How Zeus is pushing the envelope in microcatheter design

As the number of minimally invasive surgeries continues to grow, health care professionals continue to seek new and better tools to deliver the best care for their patients. Leading development in this area is a keen interest in smaller or microcatheter designs for endovascular catheterisation procedures, as Kevin J. Bigham, PhD., technical writer for Zeus explains.

Enhancements in miniaturised devices can lead to improved efficiency and effectiveness and reduced trauma for patients. Microcatheters address a broad portion of endovascular disorders including peripheral artery disease (PAD) and neurovascular disease because of their ability to access smaller vasculatures. Access to these small vessels presents obvious size limitations for the device but also for intraluminal catheter technologies such as intravascular ultrasound (IVUS), atherectomy devices, cameras, and fibre optics. Recently, Zeus Industrial Products, Inc., (headquartered in Orangeburg, SC, USA) has developed an extremely thin-walled PTFE catheter base liner to address microcatheter design and vascular access. This product features a maximum liner wall thickness of 0.01905 mm (0.00075″) and is the thinnest catheter base liner made to date. With such extremely small dimensions, this PTFE catheter liner creates greater lumen potential and allows for a smaller overall finished catheter device.

The 0.01905 mm (0.00075″) maximum wall liner is an improvement over earlier generations of this extrusion technology. Previously, thin-walled PTFE extrusions as catheter liners were generally limited to walls no thinner than 0.025 mm (0.001″) and lacked certain mechanical consistencies for very-fine-tuned or precision applications. In addition to a proprietary process, the new 0.01905 mm (0.00075″) liner, called StreamLiner XT by Zeus (part of the Zeus StreamLiner series), achieves a consistent wall thickness by stretching or drawing down the liner after it is placed over the mandrel during catheter construction. The draw-down process fits the liner snugly over the mandrel for secure and repeatable construction. Furthermore, and through the manufacturer’s exclusive technology, the 0.01905 mm (0.00075″) wall liner possesses significant strength and toughness despite its extremely thin nature. For catheters made with this new liner, mechanical attributes such as torsional response, flexibility, and stiffness appear to meet the criteria necessary for use with fine vascular procedures.
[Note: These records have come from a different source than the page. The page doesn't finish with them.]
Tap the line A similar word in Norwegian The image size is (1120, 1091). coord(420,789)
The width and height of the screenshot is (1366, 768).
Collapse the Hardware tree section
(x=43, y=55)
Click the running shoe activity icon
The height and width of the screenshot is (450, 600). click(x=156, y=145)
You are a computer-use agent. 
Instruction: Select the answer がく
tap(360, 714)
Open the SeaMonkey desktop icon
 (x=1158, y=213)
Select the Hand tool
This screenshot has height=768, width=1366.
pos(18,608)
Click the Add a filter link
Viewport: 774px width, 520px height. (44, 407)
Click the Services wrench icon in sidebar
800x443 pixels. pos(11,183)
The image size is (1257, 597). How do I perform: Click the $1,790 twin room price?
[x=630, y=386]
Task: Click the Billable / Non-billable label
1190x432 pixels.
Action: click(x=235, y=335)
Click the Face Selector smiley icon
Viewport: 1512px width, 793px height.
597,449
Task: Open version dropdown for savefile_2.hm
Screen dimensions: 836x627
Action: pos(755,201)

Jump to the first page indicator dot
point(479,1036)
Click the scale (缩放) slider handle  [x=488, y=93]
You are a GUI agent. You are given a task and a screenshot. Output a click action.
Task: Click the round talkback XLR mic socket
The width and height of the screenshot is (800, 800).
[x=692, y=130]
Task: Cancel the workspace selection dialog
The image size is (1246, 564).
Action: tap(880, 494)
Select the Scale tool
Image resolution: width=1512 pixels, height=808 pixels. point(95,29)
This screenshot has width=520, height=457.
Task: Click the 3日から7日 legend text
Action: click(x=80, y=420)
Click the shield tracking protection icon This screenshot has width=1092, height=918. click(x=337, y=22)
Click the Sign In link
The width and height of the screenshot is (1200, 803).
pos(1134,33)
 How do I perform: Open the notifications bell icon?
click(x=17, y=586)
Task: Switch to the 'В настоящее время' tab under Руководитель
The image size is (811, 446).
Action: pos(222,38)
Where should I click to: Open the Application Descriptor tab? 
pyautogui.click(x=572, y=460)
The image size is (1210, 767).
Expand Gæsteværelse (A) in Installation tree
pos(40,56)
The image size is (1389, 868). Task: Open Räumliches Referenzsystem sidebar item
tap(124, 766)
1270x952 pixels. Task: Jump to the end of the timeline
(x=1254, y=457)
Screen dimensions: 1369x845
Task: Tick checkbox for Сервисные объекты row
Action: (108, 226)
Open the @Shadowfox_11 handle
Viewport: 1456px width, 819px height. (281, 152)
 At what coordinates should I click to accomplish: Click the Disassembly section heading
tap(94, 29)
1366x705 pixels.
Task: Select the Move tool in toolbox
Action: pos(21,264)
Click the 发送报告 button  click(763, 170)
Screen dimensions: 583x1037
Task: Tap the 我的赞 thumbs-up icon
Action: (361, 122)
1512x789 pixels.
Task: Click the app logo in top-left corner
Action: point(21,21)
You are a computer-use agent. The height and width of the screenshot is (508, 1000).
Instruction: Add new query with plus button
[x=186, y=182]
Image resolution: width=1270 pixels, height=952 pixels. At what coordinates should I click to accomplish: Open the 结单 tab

There are other benefits to using PTFE when it can be extruded to meet such microcatheter requirements. PTFE has an extremely low surface friction – a highly desirable trait for a catheter lumen. The low surface friction is also more uniform because it is an extrusion followed by a manual draw-down. Low surface friction of the catheter lumen reduces the deployment force (minimises resistance) for various intraluminal catheter technologies like those cited earlier. For more delicate catheter-deployed devices such as stents, the lower and uniform lumen wall friction minimises the potential for collapse of the stent before reaching its destination. On the whole, this highly lubricious thin-wall extruded lumen presents many attractive features over existing similar technologies and products.

Finally, there are the salient advantages of using a smaller device. Minimally invasive surgical procedures (MISPs) are almost always preferred versus open surgeries because MISPs significantly reduce trauma to patients. Reduced trauma speeds healing for patients, reduces hospital stays, and reduces the overall healthcare burden for that patient. Considering the prevalence of chronic endovascular diseases in nearly all modern societies, technologies that reduce trauma further still, such as the 0.01905 mm (0.00075″) liner appears poised to do, are always in demand. Moreover, the ability to produce ever smaller microcatheters allows access to the smallest vasculatures, even those approaching the smallest neurovascular networks. With greater access come expanded options for MISPs versus open surgeries. These smallest micro-devices also lay the groundwork for possibilities of innovative catheter technologies which have yet to be conceived.